Cara terbaik sebelum terlanjur sakit parah tentunya adalah dengan tindakan preventif. Disalah satu lingkungan di paroki kami diadakan acara rutin sebulan sekali dimana diadakan kegiatan penimbangan badan dan pengukuran tensi. Yang boleh datang selain anggota lingkungan (kring) juga masyarakat yang tinggal disekitarnya. Sambil menunggu acara timbang badan, baik balita sampai dewasa, diadakan penyuluhan kesehatan. Pesan apa saja disampaikan disini, terutama tentang pola hidup sehat dan berbagai info penyakit masa kini, terutama di perkotaan. Awalnya yang datang hanya anggota lingkungan, tapi lama kelamaan tetangga kiri-kanan juga ikut hadir. Setelah berjalan beberapa waktu, hasilnya mulai terasa. Selain kesehatan diri terpelihara, para lansia juga menjaga pola makan, yang mudapun berhati-hati dalam menjaga jam kerjanya, kegiatan ini mengakrabkan anggota rukun tetangga dan rukun warga disekitarnya. Mereka keluar rumah sebulan sekali bukan lagi untuk menimbang badan saja, tapi juga bersilaturahmi. Walhasil badan sehat, lingkungan sehat, tetanggapun akrab.
Inilah penyakit yang harus diperangi bersama. Penyakit yang membuat kita menjadi individualis, memikirkan diri sendiri dan tidak perduli komunitas disekitarnya. Sibuk dengan ‘kalangan sendiri’. Repotnya lagi, jenis seperti ini paling sulit disadarkan bahwa mereka itu ‘sakit’ dan menyakiti masyarakat dengan menularkan virus ‘eksklusivisme’ – menjadi pribadi tak tersentuh di menara gadingnya. Sekali lagi menyadarkan orang sakit itu memang sulit, apalagi kalau yang menyadarkan sendiri ‘gak nyadar’ kalau dia juga sakit
Dibutuhkan kerendahan hati dan keterbukaan serta kesetiaan untuk senantiasa mengukur setiap hari dan setiap saat, apakah parameter ‘sehat’ dan ‘bersih’ masih dalam batas normal. Kita perlu juga mawas diri bahwa kitapun perlu mendengarkan saran orang lain yang mengingatkan bahwa kita menderita ‘sakit’ – bisa sakit jasmani maupun sakit rohani yang bisa menulari sekitar kita bahkan komunitas kita. Marilah kita memeriksa kesehatan batin kita dan berani mengakui bahwa ada bagian-bagian tertentu yang sebenarnya kita sembunyikan. Kita tidak ingin orang lain tahu bahwa kita sakit. Tapi Tuhan ingin kita terbuka dan mengakui bahwa kita sakit, kita tidak sempurna.
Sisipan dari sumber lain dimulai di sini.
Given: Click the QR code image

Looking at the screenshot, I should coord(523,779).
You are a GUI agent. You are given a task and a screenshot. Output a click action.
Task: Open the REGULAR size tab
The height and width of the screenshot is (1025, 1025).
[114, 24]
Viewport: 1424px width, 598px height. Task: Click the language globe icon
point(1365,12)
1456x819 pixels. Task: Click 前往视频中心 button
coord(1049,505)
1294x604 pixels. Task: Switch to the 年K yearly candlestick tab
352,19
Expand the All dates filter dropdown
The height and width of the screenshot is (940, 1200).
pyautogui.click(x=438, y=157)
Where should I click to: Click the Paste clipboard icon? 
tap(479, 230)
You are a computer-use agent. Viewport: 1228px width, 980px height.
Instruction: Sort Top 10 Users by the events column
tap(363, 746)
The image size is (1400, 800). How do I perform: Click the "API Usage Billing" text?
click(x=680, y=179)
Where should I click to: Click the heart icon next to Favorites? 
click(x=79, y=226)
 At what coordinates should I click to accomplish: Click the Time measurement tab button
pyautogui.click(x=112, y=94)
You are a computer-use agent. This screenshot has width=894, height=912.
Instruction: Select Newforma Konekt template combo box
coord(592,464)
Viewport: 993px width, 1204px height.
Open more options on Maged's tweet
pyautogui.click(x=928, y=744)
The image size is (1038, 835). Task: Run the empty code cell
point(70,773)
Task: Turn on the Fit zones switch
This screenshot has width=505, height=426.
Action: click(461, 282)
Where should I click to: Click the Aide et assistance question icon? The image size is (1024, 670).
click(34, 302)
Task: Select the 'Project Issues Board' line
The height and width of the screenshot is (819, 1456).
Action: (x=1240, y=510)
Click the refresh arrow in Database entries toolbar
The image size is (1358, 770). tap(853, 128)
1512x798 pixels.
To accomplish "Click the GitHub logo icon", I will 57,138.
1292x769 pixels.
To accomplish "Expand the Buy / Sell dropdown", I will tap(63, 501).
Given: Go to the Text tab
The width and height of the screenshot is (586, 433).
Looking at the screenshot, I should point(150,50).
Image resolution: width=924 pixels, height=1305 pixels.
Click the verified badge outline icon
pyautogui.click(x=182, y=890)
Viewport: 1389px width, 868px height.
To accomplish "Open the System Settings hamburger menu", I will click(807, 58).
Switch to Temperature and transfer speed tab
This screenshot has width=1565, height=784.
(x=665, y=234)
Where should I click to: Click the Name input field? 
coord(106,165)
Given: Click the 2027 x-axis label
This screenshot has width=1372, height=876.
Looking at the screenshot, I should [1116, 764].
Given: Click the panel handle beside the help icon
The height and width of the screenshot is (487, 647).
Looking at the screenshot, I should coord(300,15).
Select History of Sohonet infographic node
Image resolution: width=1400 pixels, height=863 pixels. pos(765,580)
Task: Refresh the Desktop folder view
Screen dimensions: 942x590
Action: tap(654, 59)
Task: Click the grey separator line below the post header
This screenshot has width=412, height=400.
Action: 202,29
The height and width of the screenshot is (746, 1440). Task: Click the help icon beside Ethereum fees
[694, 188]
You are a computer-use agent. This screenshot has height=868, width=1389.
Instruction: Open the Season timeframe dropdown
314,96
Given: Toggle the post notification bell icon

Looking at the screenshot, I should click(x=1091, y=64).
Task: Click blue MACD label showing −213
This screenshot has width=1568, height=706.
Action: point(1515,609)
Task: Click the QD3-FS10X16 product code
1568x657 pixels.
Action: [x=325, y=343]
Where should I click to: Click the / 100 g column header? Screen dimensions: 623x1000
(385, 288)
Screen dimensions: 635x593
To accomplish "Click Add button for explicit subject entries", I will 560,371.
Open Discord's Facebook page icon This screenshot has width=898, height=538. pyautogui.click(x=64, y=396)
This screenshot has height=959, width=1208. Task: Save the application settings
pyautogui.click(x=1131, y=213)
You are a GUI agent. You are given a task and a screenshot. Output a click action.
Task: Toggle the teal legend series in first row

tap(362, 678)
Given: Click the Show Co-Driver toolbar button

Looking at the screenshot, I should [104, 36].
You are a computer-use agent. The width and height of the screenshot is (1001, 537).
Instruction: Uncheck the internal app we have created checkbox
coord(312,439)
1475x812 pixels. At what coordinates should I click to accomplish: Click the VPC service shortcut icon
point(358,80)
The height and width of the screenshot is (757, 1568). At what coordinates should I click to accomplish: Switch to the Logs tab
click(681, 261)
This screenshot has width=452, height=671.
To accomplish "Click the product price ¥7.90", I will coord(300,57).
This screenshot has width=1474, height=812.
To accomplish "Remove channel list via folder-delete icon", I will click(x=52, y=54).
Untuk itu kita mau datang dengan kerendahan hati serta mohon kemurahanNya untuk menyembuhkan kita dengan menjawab ” Ya Tuhan, saya tidak pantas Tuhan datang pada saya, Tapi bersabdalah saja maka saya PASTI sembuh!”
==============================================================================================
Bacaan Injil Markus (2:13-17)
Sekali peristiwa Yesus pergi lagi ke pantai danau, dan seluruh orang banyak datang kepada-Nya, lalu Ia mengajar mereka. Kemudian ketika Ia berjalan lewat di situ, Ia melihat Lewi anak Alfeus duduk di rumah cukai lalu Ia berkata kepadanya: “Ikutlah Aku!” Maka berdirilah Lewi lalu mengikuti Dia. Kemudian ketika Yesus makan di rumah orang itu, banyak pemungut cukai dan orang berdosa makan bersama-sama dengan Dia dan murid-murid-Nya, sebab banyak orang yang mengikuti Dia. Pada waktu ahli-ahli Taurat dari golongan Farisi melihat, bahwa Ia makan dengan pemungut cukai dan orang berdosa itu, berkatalah mereka kepada murid-murid-Nya: “Mengapa Ia makan bersama-sama dengan pemungut cukai dan orang berdosa?” Yesus mendengarnya dan berkata kepada mereka: “Bukan orang sehat yang memerlukan tabib, tetapi orang sakit; Aku datang bukan untuk memanggil orang benar, melainkan orang berdosa.”